Collective bargaining can be regarded as an exchange relationship in which wage-work bargains take place between employers and employees through the agency of a trade union. Traditionally, the role of trade unions as bargaining agents has been perceived as being to offset the inequalities of individual bargaining power between employers and employees in the labour market.
Collective bargaining can also be seen as a political relationship in which trade unions, as Chamberlain and Kuhn (1965) noted, share industrial sovereignty or power over those who are governed, the employees. The sovereignty is held jointly by management and union in the collective bargaining process. Above all, collective bargaining is a power relationship that takes the form of measure of power sharing between management and trade unions (although recently the balance of power has shifted markedly in the direction of management).

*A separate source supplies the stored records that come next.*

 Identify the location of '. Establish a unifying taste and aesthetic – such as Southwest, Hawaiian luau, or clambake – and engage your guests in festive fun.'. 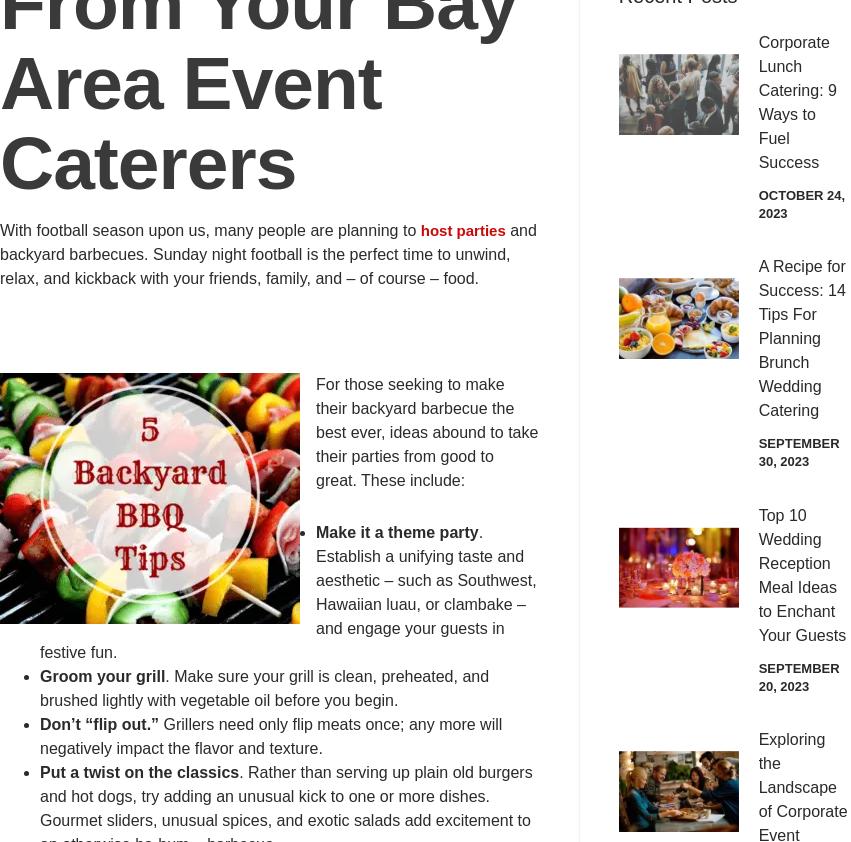
(287, 591).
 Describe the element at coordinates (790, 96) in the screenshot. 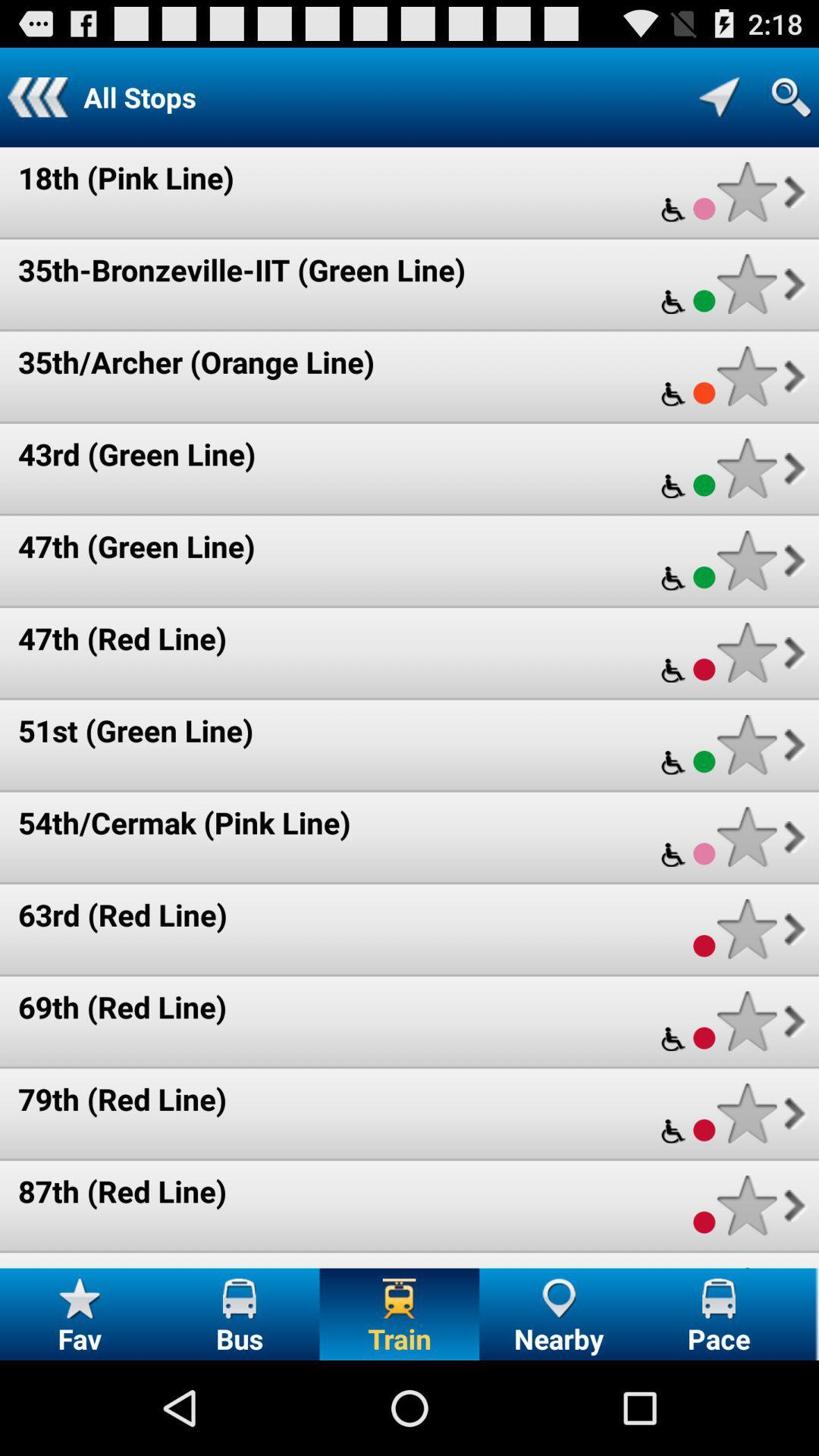

I see `to search` at that location.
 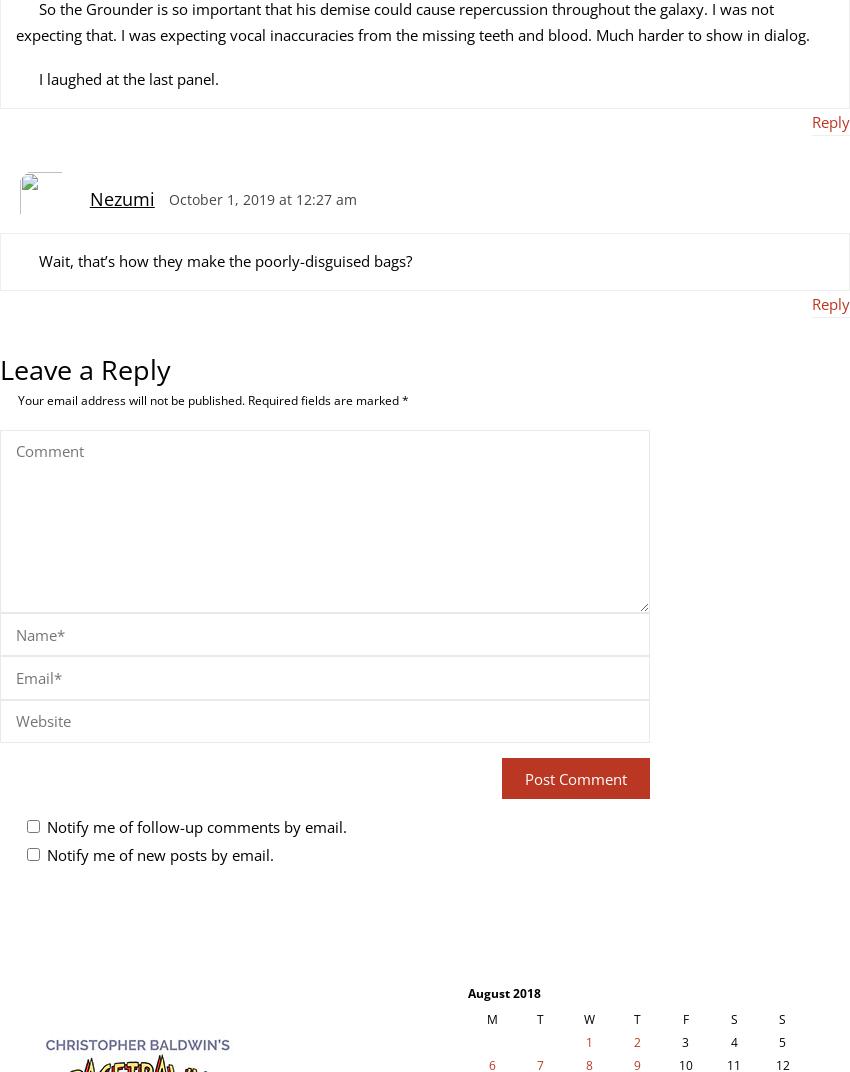 What do you see at coordinates (323, 399) in the screenshot?
I see `'Required fields are marked'` at bounding box center [323, 399].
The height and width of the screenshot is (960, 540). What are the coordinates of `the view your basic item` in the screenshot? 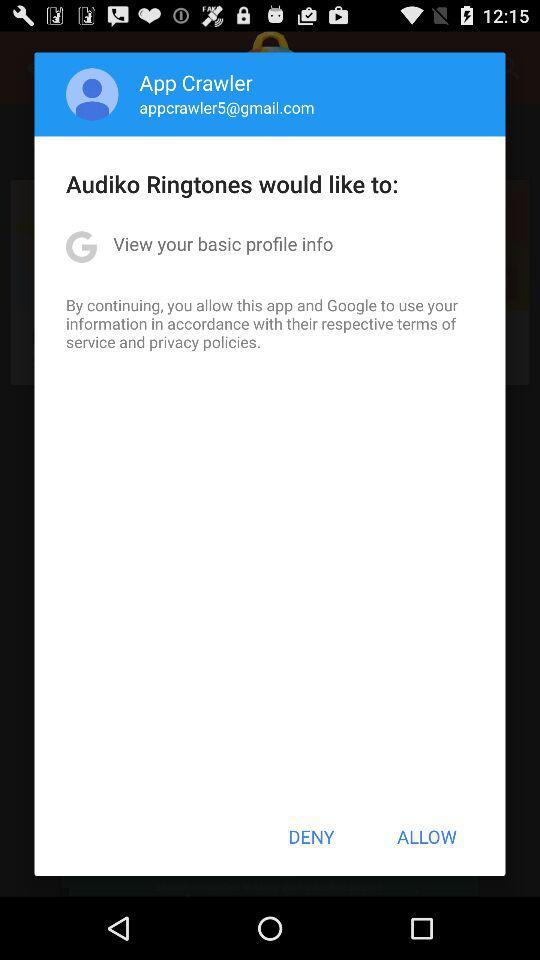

The extent to which industrial sovereignty is shared by management with its trade unions (if at all) depends upon the relative bargaining powers of the two parties. Bargaining power can be defined as the ability to induce the other side to make a decision that it would otherwise not make. As Fox and Flanders (1969) commented: ‘Power is the crucial variable which determines the outcome of collective bargaining’. It has been suggested by Hawkins (1979) that a crucial test of bargaining power is ‘whether the cost to one side is accepting a proposal from the other is higher than the cost not accepting it. Singh (1989) has pointed out that bargaining power is not static but varies over time. He also notes that:
Bargaining power is inherent in any situation where differences have to be reconciled. It is, however, not an end in itself and negotiations must not rely solely on bargaining power. One side may have enormous bargaining power, but to use it to the point where
the other side feels that it is impossible to deal with such a party is to defeat the purpose of negations.

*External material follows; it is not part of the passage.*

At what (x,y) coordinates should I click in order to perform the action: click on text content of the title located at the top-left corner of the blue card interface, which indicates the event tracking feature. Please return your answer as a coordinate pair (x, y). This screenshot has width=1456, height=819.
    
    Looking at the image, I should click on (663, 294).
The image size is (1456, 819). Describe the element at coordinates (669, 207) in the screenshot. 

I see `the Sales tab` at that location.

Atkinson (1989) asserts that:
- What creates bargaining power can be appraised in terms of subjective assessments by individuals involved in the bargaining process.
- Each side can guess the bargaining preferences and bargaining power of the other side;
- There are normally a number of elements creating bargaining power.
Forms of collective bargaining
Collective bargaining takes two basic forms, as identified by Chamberlaid and Kuhn (1965).
- Conjunctive bargaining, which ‘arises from the absolute requirement that some agreement – any agreement – may be, reached so that the operations on which both are dependent many continue’, and results in a ‘working relationship in which each party agrees, explicitly or implicitly, to provide certain requisite services, to recognize certain responsibilities in respect of each other’.
- Cooperative bargaining, in which it is recognized that each party is dependent on the other and can achieve it objectives more effectively if it wins the support of the other. A similar distinction was made by Walton and McKersie (1965), who referred to distributive bargaining as the ‘complex system of activities instrumental to the attainment of ones party’s goals when they are in basic conflict with those of the other party’ and to integrate bargaining as the ‘system of activities which are not in fundamental conflict with those of the other party and which therefore can be integrated to some degree’. Such objectives are said to define ‘an area of common concern, a purpose’.